Is this what the martyrs of Judgment Day witnessed before the Flood took them too? Was this the smell? Was this the silence?

No. Not silence. Someone is shouting.

“Stand down! Don’t shoot!” Nick. Nick. Oh God. “That’s Benji! Put your guns DOWN!”

I turn just in time to see Nick collapse into Erin’s embrace; a shivering, blood-soaked ball with his arms clamped over his head.


Those who need help are taken back to the ALC. The rest stay in New Nazareth to deal with what we’ve done.

Sarmat and another large boy, Rich, build a stretcher for Nick since he can’t walk on his own. He refuses to take a big scrap of cloth away from his face. At first, Nick shoves Erin away when she tries to coax him onto it. She gently points out that we didn’t lose anybody, we didn’t lose anybody, we’re all okay, it’s over. That’s enough to get him to agree to leave, but not enough to get him onto the stretcher. He stares at it like it’s the greatest form of humiliation he’s ever seen. Erin tries to reason him on, but Cormac shakes his head and says, “All right, go then,” and Nick tries to get to his feet but falls. “That’s what I thought. C’mon, boss.”

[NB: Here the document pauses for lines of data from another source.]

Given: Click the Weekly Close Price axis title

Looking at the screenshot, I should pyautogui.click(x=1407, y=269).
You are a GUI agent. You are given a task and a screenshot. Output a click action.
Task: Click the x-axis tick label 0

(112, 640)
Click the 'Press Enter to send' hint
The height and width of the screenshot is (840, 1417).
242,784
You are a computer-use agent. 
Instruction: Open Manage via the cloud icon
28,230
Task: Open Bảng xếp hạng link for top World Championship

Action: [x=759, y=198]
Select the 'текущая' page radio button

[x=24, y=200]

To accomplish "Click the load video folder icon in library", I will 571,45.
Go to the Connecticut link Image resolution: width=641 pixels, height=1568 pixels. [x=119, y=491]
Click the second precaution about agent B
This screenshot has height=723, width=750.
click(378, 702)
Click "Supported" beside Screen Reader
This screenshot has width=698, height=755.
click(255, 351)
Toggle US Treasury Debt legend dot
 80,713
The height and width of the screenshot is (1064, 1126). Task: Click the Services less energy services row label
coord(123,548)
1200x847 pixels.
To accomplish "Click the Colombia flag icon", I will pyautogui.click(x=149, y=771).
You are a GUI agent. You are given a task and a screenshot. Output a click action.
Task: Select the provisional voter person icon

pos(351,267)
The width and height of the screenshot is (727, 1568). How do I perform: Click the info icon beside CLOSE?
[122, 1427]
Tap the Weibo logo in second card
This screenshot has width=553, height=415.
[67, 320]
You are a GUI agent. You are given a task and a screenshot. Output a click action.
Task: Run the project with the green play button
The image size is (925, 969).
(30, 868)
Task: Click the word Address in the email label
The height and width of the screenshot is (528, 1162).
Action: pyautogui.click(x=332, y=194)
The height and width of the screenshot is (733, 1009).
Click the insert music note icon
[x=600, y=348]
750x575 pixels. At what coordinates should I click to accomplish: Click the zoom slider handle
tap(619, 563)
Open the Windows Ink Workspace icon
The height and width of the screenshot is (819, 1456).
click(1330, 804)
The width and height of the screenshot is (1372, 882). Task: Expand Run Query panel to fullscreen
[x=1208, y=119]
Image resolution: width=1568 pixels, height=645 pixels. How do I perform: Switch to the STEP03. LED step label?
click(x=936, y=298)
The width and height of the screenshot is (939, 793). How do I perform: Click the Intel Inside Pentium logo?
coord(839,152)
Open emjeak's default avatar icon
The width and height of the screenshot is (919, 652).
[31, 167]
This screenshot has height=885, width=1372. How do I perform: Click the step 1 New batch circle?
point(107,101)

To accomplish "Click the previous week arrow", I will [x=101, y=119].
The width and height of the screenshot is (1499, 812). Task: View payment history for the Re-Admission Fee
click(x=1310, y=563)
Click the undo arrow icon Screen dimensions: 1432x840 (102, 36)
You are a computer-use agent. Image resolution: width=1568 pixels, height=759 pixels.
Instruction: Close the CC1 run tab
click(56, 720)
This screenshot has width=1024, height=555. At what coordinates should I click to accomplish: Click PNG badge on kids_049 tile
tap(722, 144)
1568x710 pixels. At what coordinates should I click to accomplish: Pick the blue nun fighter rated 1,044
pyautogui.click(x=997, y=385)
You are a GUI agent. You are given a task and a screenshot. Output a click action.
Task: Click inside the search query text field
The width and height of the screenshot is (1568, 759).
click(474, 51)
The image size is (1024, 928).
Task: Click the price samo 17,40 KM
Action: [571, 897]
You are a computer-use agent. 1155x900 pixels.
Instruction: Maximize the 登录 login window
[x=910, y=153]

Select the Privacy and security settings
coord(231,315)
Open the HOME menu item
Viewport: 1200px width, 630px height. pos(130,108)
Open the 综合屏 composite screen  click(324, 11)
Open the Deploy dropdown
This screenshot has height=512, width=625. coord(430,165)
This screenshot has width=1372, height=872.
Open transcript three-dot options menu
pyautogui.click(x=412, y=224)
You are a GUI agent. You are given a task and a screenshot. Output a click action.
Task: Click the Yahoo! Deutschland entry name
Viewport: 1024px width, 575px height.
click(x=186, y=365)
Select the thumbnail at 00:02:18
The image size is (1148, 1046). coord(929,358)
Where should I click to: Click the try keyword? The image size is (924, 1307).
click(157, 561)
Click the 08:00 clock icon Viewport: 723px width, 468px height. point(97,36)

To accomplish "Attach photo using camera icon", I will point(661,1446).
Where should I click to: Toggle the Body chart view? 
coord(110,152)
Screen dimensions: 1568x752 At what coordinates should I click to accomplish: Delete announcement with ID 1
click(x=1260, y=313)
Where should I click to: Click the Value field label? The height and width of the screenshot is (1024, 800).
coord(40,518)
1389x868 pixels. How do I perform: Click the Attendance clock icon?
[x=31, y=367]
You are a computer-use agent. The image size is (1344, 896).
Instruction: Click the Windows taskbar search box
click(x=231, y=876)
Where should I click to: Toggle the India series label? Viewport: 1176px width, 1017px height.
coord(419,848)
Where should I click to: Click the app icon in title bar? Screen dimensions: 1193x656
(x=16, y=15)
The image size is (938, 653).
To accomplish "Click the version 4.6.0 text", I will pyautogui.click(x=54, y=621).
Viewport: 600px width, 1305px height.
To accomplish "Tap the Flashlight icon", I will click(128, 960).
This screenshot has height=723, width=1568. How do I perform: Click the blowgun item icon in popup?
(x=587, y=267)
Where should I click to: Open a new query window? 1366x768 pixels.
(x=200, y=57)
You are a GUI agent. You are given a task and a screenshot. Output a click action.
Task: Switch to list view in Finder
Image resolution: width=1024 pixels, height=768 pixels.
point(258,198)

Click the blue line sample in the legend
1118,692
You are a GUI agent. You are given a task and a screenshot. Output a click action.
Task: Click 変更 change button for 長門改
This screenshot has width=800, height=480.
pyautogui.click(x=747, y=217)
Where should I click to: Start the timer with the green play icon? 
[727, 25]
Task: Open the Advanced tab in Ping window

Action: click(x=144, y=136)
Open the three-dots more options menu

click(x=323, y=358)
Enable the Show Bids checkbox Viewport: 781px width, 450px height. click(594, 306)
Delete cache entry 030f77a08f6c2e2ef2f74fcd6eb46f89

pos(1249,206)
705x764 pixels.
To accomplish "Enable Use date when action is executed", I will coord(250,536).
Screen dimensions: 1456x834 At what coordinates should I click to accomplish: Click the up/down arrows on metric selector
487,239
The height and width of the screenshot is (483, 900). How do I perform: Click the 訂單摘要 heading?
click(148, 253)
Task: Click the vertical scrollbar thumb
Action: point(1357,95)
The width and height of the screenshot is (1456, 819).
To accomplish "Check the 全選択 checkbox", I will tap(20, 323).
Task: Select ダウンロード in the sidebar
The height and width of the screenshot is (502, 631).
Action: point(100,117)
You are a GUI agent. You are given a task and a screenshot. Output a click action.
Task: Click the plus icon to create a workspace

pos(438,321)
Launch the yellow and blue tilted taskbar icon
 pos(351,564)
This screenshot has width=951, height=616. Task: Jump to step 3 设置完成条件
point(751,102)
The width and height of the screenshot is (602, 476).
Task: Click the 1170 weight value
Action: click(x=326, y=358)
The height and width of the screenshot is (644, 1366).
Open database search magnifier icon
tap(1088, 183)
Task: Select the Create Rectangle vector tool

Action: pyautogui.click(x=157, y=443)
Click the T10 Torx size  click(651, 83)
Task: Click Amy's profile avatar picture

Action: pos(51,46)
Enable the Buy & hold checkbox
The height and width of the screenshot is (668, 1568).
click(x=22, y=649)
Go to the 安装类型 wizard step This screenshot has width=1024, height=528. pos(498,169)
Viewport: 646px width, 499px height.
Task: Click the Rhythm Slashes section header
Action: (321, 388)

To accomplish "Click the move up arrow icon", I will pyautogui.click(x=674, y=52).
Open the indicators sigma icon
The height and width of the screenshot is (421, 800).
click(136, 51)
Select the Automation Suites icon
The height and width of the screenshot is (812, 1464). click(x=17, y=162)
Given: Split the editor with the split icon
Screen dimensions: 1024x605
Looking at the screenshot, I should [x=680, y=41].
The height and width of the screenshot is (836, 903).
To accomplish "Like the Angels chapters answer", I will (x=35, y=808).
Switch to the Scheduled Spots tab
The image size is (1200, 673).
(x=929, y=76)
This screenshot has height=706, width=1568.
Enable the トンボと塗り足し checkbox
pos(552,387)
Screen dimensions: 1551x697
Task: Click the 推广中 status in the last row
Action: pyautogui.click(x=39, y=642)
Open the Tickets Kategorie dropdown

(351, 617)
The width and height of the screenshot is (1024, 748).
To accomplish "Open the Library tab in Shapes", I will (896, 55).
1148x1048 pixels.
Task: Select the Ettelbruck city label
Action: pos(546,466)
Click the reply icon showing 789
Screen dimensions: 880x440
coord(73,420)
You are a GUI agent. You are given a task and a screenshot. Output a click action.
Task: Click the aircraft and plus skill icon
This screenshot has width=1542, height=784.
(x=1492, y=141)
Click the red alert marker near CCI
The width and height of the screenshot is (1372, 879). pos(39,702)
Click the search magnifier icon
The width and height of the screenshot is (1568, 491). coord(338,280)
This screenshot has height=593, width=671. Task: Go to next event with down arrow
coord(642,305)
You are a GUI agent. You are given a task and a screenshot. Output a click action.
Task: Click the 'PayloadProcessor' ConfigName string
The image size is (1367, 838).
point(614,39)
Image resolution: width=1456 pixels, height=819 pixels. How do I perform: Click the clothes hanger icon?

Faith goes; the wound on her arm is too bad, the one on her face too painful. Salvador goes too, because xe walks out onto the lawn and sees the expressions of the dead and can’t stop sob-laughing long enough to breathe. Sadaf goes with them, wiping blood off her hands and telling Lila to deal with the rest. Aisha lets out one long, muffled wail, but after Cormac helps her to her feet, she’s shockingly okay.

“I’ll lose my shit in a few,” Cormac says, glassy-eyed while Aisha clings to his arm, trying to regain her balance. “Give me some time.”

Erin leans against my gnarled arm and stares past the bodies toward the towering buildings of New Nazareth—Kincaid Chapel, the health center, the student union, the dormitories.

There are no questions about my body. We all heard Nick well enough.

“So,” Erin says. “What do we do first?”

I don’t know where to start. “The ears, I guess?”

Aisha says, “We don’t need them anymore.” She flings a hand at the landscape as if it’ll hide her shaking. “We’ve got—we’ve got all this. Fuck the Vanguard. Condescending, cowardly pieces of shit!”

It’s a glorious roar, and it sets off every living soul standing in the wasteland of blood and mess. We’re screaming at the Vanguard, at the Angels, at every motherfucker who has done anything to us. Erin flings her arms around my neck and staggers, squeezing her eyes shut. Across campus, Graces wail in so much pent-up anger that I can feel it flowing through my veins, a flood, a real flood, and we are alive.

We are alive, we are alive, holy shit, we are alive.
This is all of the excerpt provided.